第30回(平成29年) 人事院総裁賞「職域部門」受賞

総務省 行政管理局 オフィス改革実行チーム

  国が率先して「働き方改革」に取り組む姿を提示することが重要である中、若手職員が中心となって「オフィス改革」を実践。働き方改革のフロントランナーとして、オフィス改革の取組の全国的な波及や行政の「非効率」のイメージ払拭に尽力したことが認められました。

 
 

☆始めに、オフィス改革実行チームではどのような取組を行っているのでしょうか。
 
私たちは、日常的な仕事のやり方を効率化し、仕事のモビリティを高めるため、①「個人席」の概念を撤廃し、無線LANを導入、②会議スペースにモニターを導入し、会議・打合せのペーパーレス化を進めるなど、「オフィス改革」を実施しました。
これにより、資料印刷などから解放され、職員一人ひとりがより付加価値の高い仕事を行えるとともに、庁舎内・自宅を通じて、テレワークをはじめシームレス(注1)に仕事をしやすい環境を実現しています。
現在は、地方自治体や民間企業から視察にいらした方々(平成30年1月末時点で2,000人以上)との意見交換・個別の状況に応じた提案を行うとともに、チームメンバーが全国で講演活動を行うことなどを通して、様々な組織における働き方の改善に貢献しています。

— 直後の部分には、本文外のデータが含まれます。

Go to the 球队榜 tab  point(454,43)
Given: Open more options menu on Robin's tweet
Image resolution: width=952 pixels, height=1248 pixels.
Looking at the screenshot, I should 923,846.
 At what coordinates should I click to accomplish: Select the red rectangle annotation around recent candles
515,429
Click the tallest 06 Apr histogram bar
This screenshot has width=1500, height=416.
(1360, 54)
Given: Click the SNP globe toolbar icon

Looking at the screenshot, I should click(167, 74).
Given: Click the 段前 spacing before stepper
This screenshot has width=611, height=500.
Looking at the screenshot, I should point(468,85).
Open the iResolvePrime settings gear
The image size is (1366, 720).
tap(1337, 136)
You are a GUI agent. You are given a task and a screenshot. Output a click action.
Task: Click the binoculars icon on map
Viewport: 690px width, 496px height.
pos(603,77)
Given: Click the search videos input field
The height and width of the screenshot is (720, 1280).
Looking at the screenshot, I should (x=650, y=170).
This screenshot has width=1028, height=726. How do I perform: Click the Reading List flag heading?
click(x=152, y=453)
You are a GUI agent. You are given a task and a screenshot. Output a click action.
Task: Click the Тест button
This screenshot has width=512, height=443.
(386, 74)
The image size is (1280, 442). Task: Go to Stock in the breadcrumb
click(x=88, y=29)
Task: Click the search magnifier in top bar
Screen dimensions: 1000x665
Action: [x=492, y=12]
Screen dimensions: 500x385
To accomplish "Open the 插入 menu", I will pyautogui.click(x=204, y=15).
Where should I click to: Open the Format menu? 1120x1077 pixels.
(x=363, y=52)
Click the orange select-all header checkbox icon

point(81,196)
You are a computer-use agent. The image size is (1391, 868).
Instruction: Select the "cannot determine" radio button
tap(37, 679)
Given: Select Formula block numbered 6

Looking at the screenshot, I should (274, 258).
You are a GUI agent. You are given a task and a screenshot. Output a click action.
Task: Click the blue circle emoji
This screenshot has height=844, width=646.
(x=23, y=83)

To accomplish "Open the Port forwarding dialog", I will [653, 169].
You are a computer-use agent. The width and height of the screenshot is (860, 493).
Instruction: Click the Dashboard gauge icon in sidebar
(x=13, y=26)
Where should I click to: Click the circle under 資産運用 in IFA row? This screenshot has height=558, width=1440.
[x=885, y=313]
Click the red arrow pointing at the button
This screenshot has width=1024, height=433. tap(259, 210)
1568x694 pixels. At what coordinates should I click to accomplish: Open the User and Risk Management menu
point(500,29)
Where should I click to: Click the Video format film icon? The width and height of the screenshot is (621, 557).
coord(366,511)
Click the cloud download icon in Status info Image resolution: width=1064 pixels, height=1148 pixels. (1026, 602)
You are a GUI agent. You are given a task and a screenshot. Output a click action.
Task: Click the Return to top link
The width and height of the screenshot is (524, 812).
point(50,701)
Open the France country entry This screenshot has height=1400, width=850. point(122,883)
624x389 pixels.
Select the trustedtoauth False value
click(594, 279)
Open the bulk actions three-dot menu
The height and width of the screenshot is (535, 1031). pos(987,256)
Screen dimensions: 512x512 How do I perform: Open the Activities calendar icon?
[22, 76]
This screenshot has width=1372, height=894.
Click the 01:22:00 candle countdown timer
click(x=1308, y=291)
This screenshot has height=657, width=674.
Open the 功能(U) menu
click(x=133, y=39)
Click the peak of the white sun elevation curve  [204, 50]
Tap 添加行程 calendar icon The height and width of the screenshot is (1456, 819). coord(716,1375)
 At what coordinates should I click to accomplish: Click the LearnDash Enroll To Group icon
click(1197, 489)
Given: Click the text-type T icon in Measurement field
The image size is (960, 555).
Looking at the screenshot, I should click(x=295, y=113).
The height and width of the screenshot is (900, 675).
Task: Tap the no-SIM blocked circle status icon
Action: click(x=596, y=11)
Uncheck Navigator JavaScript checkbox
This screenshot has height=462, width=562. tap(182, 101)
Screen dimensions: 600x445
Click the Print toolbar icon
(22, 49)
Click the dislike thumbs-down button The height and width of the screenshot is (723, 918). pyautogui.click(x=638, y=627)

☆我が国の喫緊の課題である「働き方改革」を推進するために、国の行政機関の先駆けとして様々な取組をされてきたと思いますが、改革を実行する上で御苦労された点や、取組の展開において留意されている点をお聞かせください。
 
まず、苦労した点は、公務部門として初めての取組だったので、局内の職員の納得を得ることに時間がかかりました。職員の中に、今までのやり方を変えることに対する抵抗感があったのです。ただ、公務自身が、民間に普及させようとしている働き方改革のモデルを示すことは重要なので、改革を行うことのメリットを粘り強く説明して納得してもらいました。
取組の展開において留意している点は、オフィス改革の提案方法です。理想のオフィスの在り方は、組織の業種・形態によって違うので、オフィス改革を検討し、進めるに当たっては、自分たちがどのような働き方をしたいのか、しっかり考えた上で着手していただきたい、とお話ししています。また、「個人席」の概念の撤廃・ペーパーレス化というのは、シームレスな働き方のための「手段」であり、これらが目的化しないような意識付けが重要と考えています。

☆取組をやって良かったと思うとき、また、取組を通じてやりがいを感じられるときは、どのようなときでしょうか。
 
オフィス改革後、局内のテレワーク実施者数が四倍に増えたり、生まれた余剰スペースに新たに会議スペースを増設することで、会議・打合せ場所の確保が簡単にできるようになり、その結果、意思決定も早くなったりと、改革の効果が具体的に出たことは、努力が実り良かったと思っています。また、私たちのチームは、若手職員が中心であり、この取組を通して、若手職員の中に「自ら率先して考え・動く」習慣ができ、本チーム以外でも、若手職員主導で、局内の働き方改革を検討するチームや、新人職員を育てるため、直接の上司だけでなく、相談相手の先輩職員(メンター)を置く制度を運用するチームができたことも良かったです。
やりがいについては、私たちの取組を参考にして、実際にオフィス改革を行った省内他部局・他省庁、地方自治体や民間企業の方々から、「オフィス改革をして良かった、働き方が変わった」というお話を聞くと、私たちの取組が着実に皆さんの働き方改革に効果を上げていると実感でき、そういったときにやりがいを感じています。

☆最後に、国民の皆様へメッセージをお願いします。
 社会のICT化(注2)は急激に進んでいます。今までは、場所や場面に応じてできる仕事が限られており、移動時間や待機時間を活用して働くことが困難でしたが、社会のICT化が進むにつれ、こうした場所や場面に依存する働き方の時代は終わりを迎え、「いつでも・どこでも」シームレスに仕事をする働き方がスタンダードになってくると考えています。
仕事は、日常生活の中の多くの時間を占めています。そのため、働き方を改善することは、日常生活の質の向上そのものであり、その意味でも働き方改革はとても重要です。皆さんが、目指すべき理想に向けて働き方改革を検討し、進めるときに、私たちの取組が後押しできるよう、これからも創意工夫・情報発信に積極的に取り組んでいきます。

(注1) 「継ぎ目」のない状態のこと。本稿では、従来オフィスの自席でしかできなかった仕事を、端末を持ち出してのテレワークや、スマートフォン・タブレット端末を用いて職場外でも継続できる状況を指す。
(注2) インターネットや情報機器といったIT技術の発展に伴い、IOT(Internet of Things)・ビッグデータ・AI等の新しいICT技術を用いて、高付加価値のサービスや情報通信を提供すること。